Several study limitations should be considered, including that EHRs do not capture the full range of clinical variables (e.g., physician or patient preference), and data on some variables that may contribute to treatment decisions were incomplete or unavailable (e.g., ECOG performance status). Additional research is warranted to understand the determinants of treatment choices, especially the use of chemotherapy alone in the first line among patients with aNSCLC without ALK, EGFR, or ROS1 genomic aberrations. Studies are also needed to evaluate the impact on treatment outcomes of enhanced treatment decision-making based on timely biomarker testing. As information on LOTs are not routinely recorded in the EHR, LOT characterization is driven by Flatiron Health’s proprietary oncologist-defined algorithms and may not accurately reflect the actual LOTs. Another limitation is that the sample size for the sub-cohort was relatively small. Finally, the Flatiron Health database predominantly reflects community oncology centers, with only a small proportion of patients attending academic medical centers, limiting the generalizability of the results to the broader population of patients with aNSCLC.

Conclusions

This real-world study showed that ICI use accounted for most first-line aNSCLC treatment, concordant with guideline recommendations; however, a substantial proportion of patients across PD-L1 expression levels were initiated on non-ICI therapies, especially chemotherapy alone.
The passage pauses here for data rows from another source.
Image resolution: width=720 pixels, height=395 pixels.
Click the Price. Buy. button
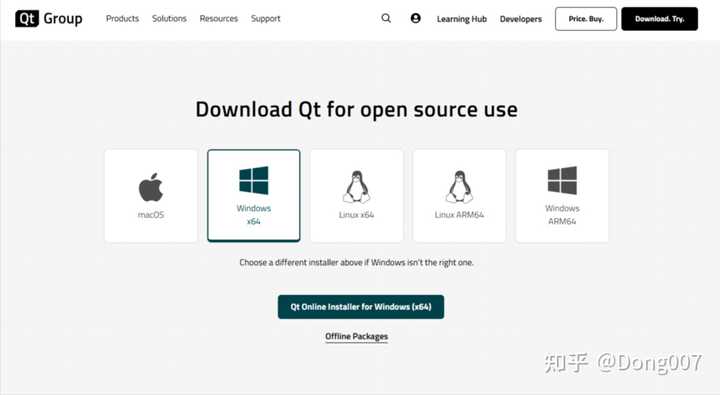tap(586, 19)
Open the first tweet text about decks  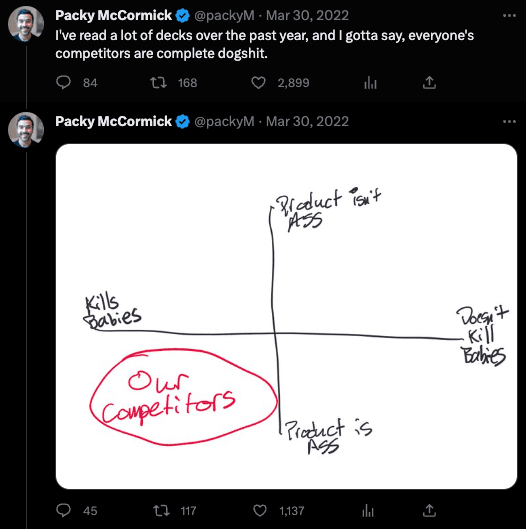click(x=265, y=44)

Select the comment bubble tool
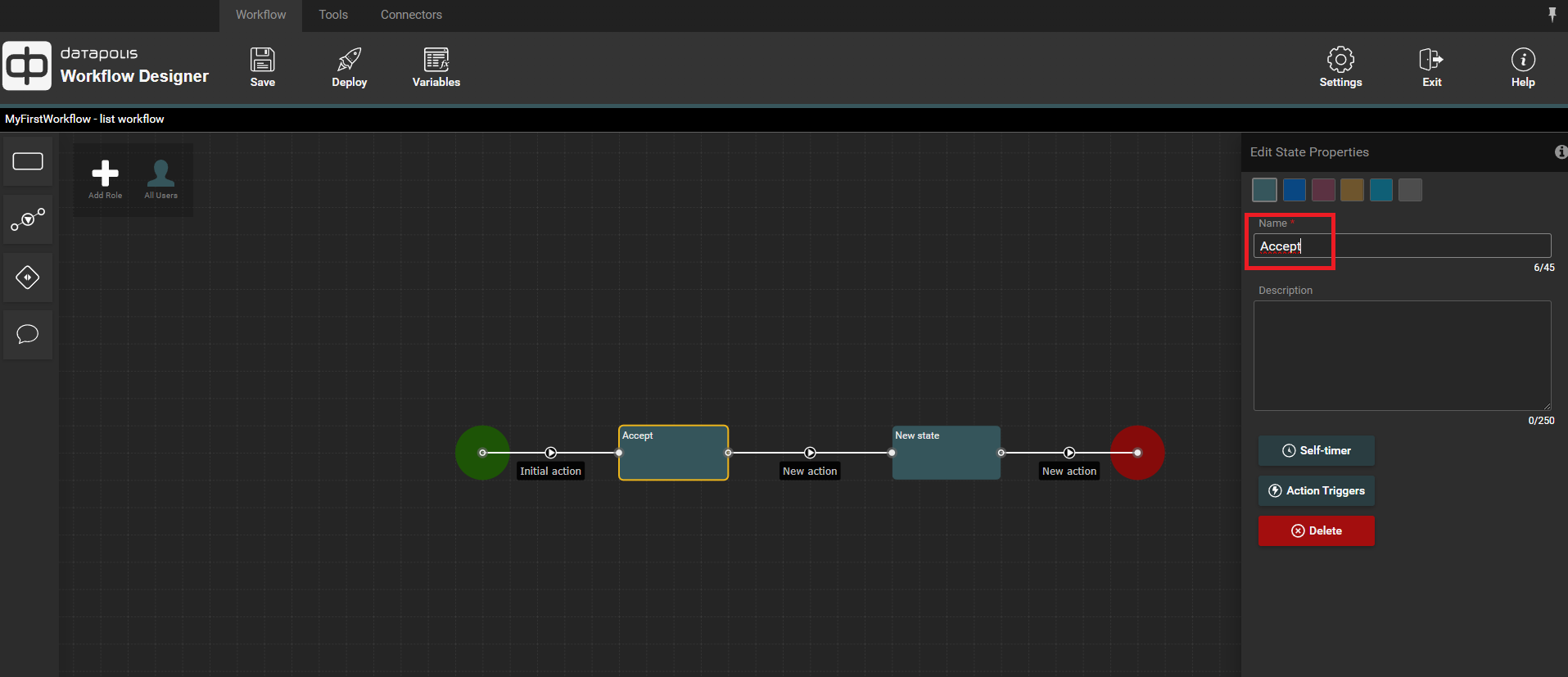pos(28,334)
Up to 2021, one out of five patients did not get tested for PD-L1, of whom almost half initiated chemotherapy alone as first-line treatment. Furthermore, a substantial portion of patients who initiated therapy before PD-L1 test results were found to receive chemotherapy alone and most of these remained on this regimen despite subsequently receiving positive PD-L1 results. Overall, these results highlight the fact that despite meaningful uptake in PD-L1 testing and use of ICIs as first-line therapy for aNSCLC, many patients do not receive guideline-directed biomarker testing or guideline-directed therapy based on their biomarker status; adherence to guidelines for biomarker testing may help optimize personalized treatment for aNSCLC.